Il libro di Veltroni, e di conseguenza il film, ha come contesto gli anni di piombo. Credi che la nostra società sia ancora nostalgicamente legata a quel periodo? Che si tenti di spiegare, o almeno cercare di farlo, quegl’anni mai svelati e mai capiti fino in fondo?
«La volontà è stata quella di raccontare come questa storia sia, in generale, una storia che parla del passato e del rapporto che tutti gli adulti hanno con il proprio vissuto. Nello specifico parla di una determinata generazione che è nata proprio in quel contesto lì, non si poteva scappare da questo. C’era una specifica ambientazione, ma non era quella il soggetto del lavoro. Il mio intento era quello di svelare il rapporto che tutti abbiamo con la nostra infanzia, sviluppare una riflessione sul rapporto padri-figli, sull’identità personale e collettiva».

Sempre Mereghetti ha trovato che proprio questo ripensamento degli anni di piombo, seppur come dici tu cornice del lavoro, soffochi il film piuttosto che farlo crescere…
«Secondo me no, il film può avere altri difetti, ma la cosa che dà profondità è proprio il rapporto con il passato. Nelle storie private di tutti interviene sempre la storia con la “s” maiuscola. Ripeto, quello era il contesto della storia umana delle due protagoniste, che è il vero soggetto del film. Non era mia intenzione fare il film sugli anni Settanta e inserisci dentro una storia. Esattamente il contrario».

Che differenza hai sentito tra lo stare dietro e davanti la macchina da presa? Interpreti la sorella minore della Buy.
«È sempre una grande emozione stare sia davanti, che dietro la macchina. C’ero anch’io in questo film da piccola, c’erano i miei ricordi nel personaggio che ho interpretato. Ho cercato di trovare anche delle bambine molto simili a quelle che eravamo io e Margherita da piccole ed è stata un’emozione molto intensa vedere quanto mi fossi avvicinata. La stessa che provai ai tempi di Cosmonauta, quando, anche lì, interpretai una parte nel film. A me piace questa confusione di “ruoli” perché completa e arricchisce il lavoro, ti aiuta anche a migliore il tuo punto di vista, ad allargare la visuale».
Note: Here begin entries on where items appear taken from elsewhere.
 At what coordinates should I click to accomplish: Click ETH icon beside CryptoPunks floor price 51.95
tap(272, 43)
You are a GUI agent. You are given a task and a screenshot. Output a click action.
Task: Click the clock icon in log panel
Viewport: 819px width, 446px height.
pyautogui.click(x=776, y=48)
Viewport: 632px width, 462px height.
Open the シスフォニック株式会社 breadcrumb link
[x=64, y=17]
Con la scelta di Margherita Buy e Sergio Rubini ti sei assicurata… è una coppia esplosiva garantisce un minimo di successo al film.
«Non è stato per interesse, erano i personaggi, il modo in cui li avevo pensati nella mente a rispondere alle caratteristiche degli attori, alla loro capacità di resa. Volevo una donna che non fosse cresciuta completamente con un rapporto molto infantile anche con il proprio compagno, che non si fosse costruita la famiglia perfetto-borghese da cui proveniva, piena di crepe tra l’altro. Una coppia di attori come Rubini e la Buy riuscivano a dare profondità al mio progetto».
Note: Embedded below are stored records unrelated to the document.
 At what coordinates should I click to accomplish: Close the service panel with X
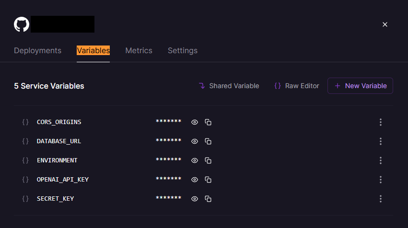coord(385,24)
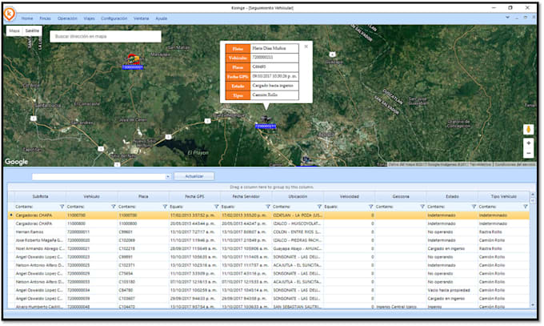Open the Operación menu

[67, 18]
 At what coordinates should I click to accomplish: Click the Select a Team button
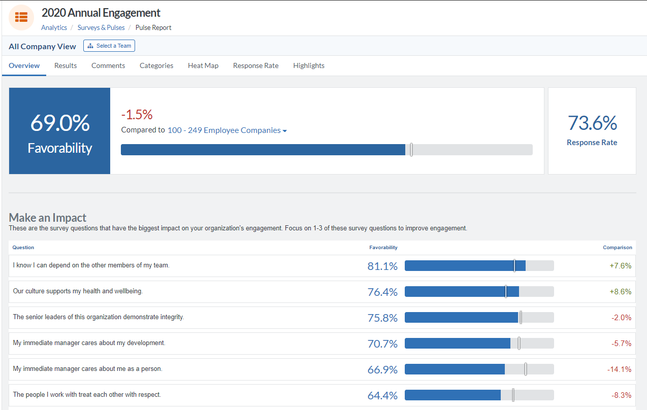[109, 45]
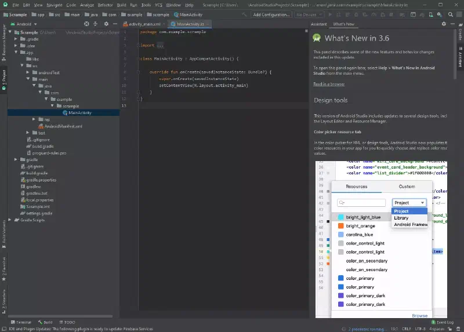Screen dimensions: 464x332
Task: Toggle the TODO tool window button
Action: (67, 322)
Perché presentarlo proprio al festival di Roma? Non poteva semplicemente uscire nelle sale?
«I film possono uscire benissimo anche senza un festival alle spalle, soprattutto quando hai il cast e un romanzo forte che ti sostiene. Il mio non è un film che aveva bisogno del festival, ma mi piaceva l’idea di presentarlo in un contesto del genere. I festival sono sempre occasioni utili per fotografare la situazione del cinema in quel determinato momento, fotografano lo stato attuale. Rischi anche molto, perché se il film lo fai uscire nelle sale, senza nessuna rassegna dietro, male che ti va è una stroncatura sul giornale e il flop al botteghino, al festival invece rischi di prendere i fischi quelli veri, quelli plateali che ti distruggono. Quindi non credo che i festival in generale sia una polizza sulla vita, al contrario».
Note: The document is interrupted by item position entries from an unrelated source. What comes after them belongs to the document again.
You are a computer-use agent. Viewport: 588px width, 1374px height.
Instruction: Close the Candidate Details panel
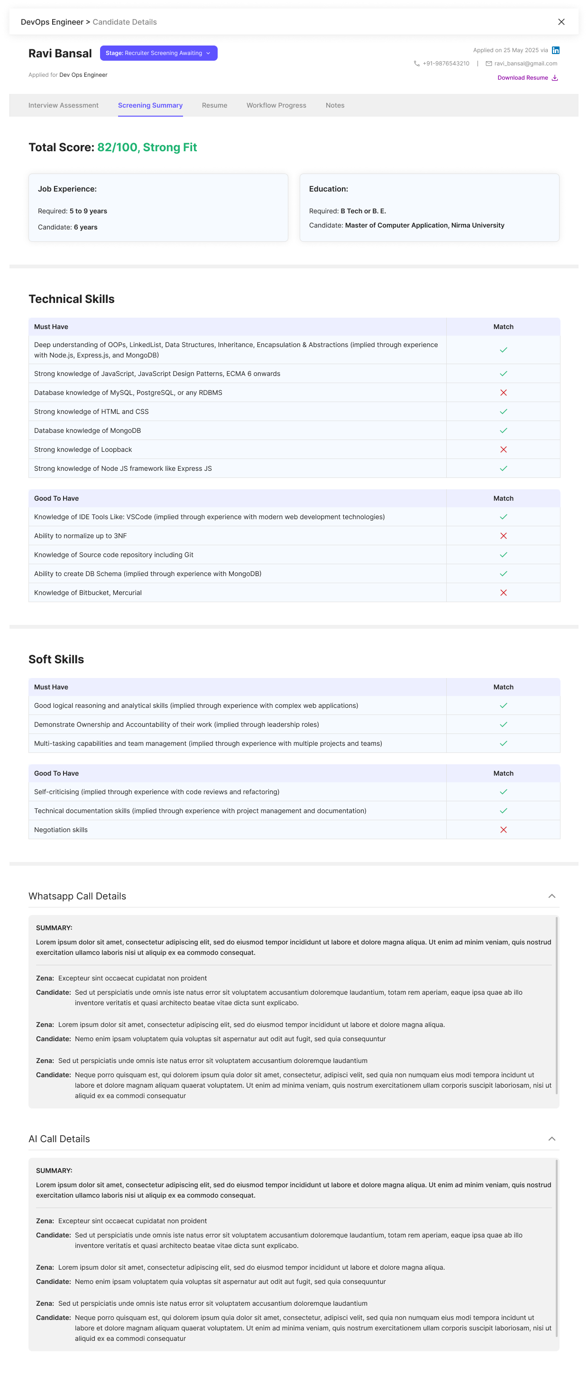pos(561,22)
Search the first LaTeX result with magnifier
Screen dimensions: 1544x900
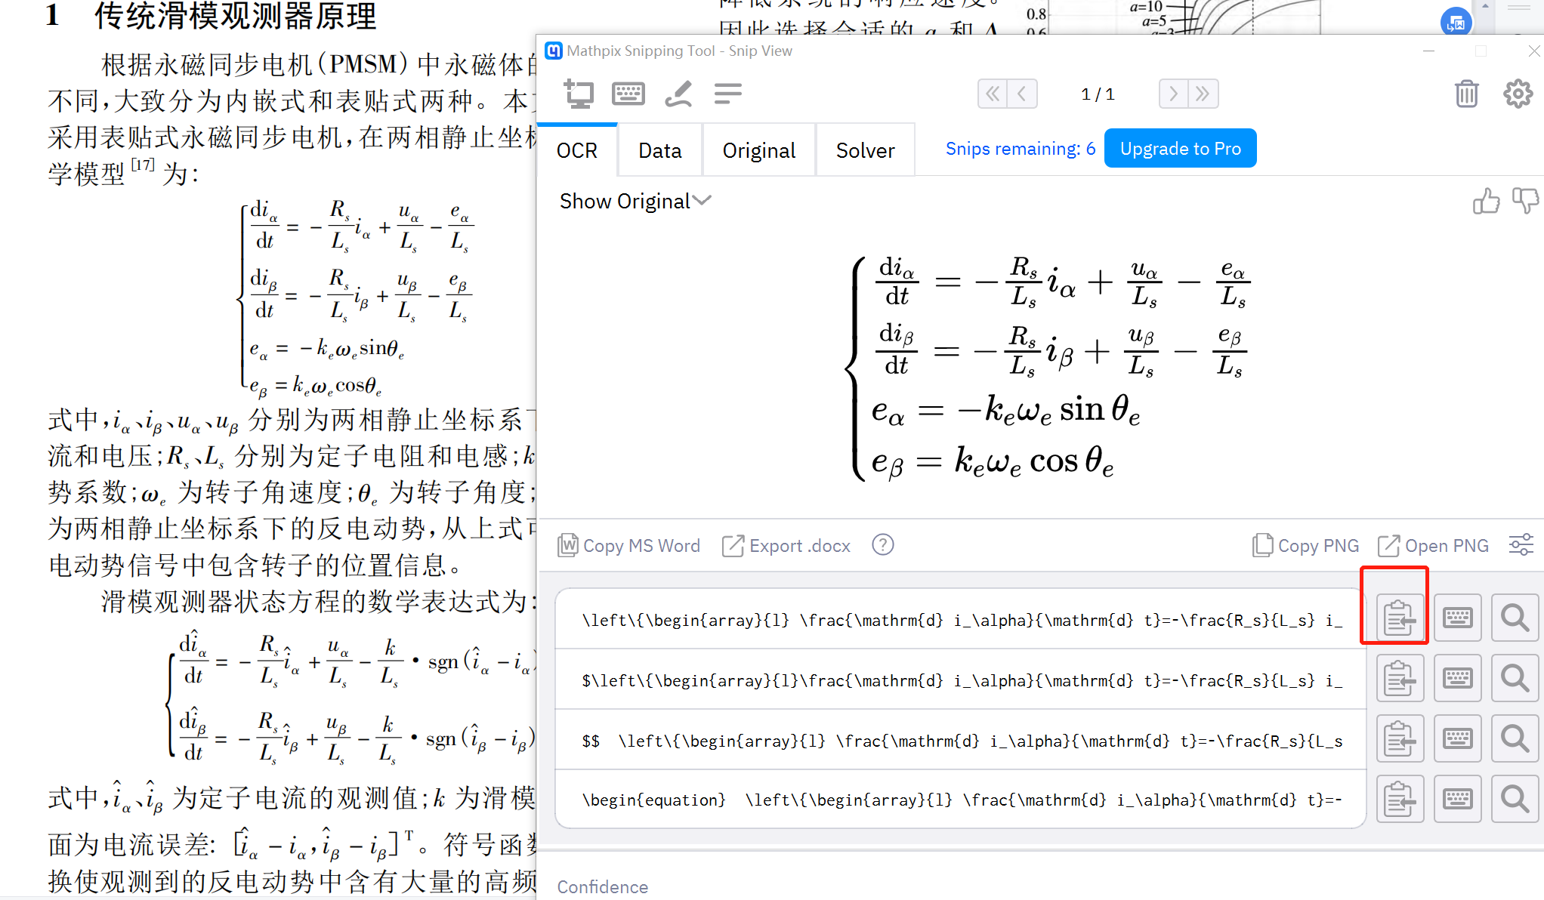pyautogui.click(x=1515, y=618)
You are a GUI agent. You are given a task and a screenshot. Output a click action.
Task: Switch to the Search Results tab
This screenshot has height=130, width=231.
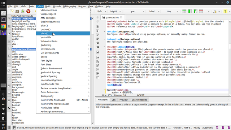pyautogui.click(x=139, y=100)
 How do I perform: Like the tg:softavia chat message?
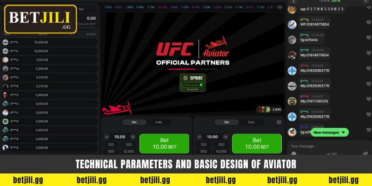[x=368, y=38]
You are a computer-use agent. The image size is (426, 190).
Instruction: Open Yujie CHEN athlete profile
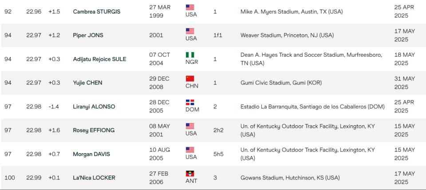[87, 83]
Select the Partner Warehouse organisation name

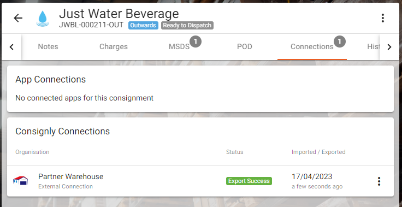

Il festival di Roma è stato accompagnato da mille polemiche per la direzione di Marco Müller. Diciamo che dell’organizzazione non hanno salvato nulla, tu che l’hai vissuto da protagonista che giudizio puoi dare?
«La Roma di Müller è un po’ la sua Venezia, quella che ha fatto per tanti anni. Cambiano i fattori, ma gli ingredienti restano un po’ gli stessi, è naturale. Ero sicura che ci fosse molto da vedere e su cui discutere, forse anche troppo, e così è stato. Ma non mi va di giudicare, non è il mio compito. Io sono una regista non un’organizzatrice di festival. Di sicuro il cinema ha bisogno di feste, di festival, di vita. E il festival di Roma è stato vita per il cinema. Questo è l’importante».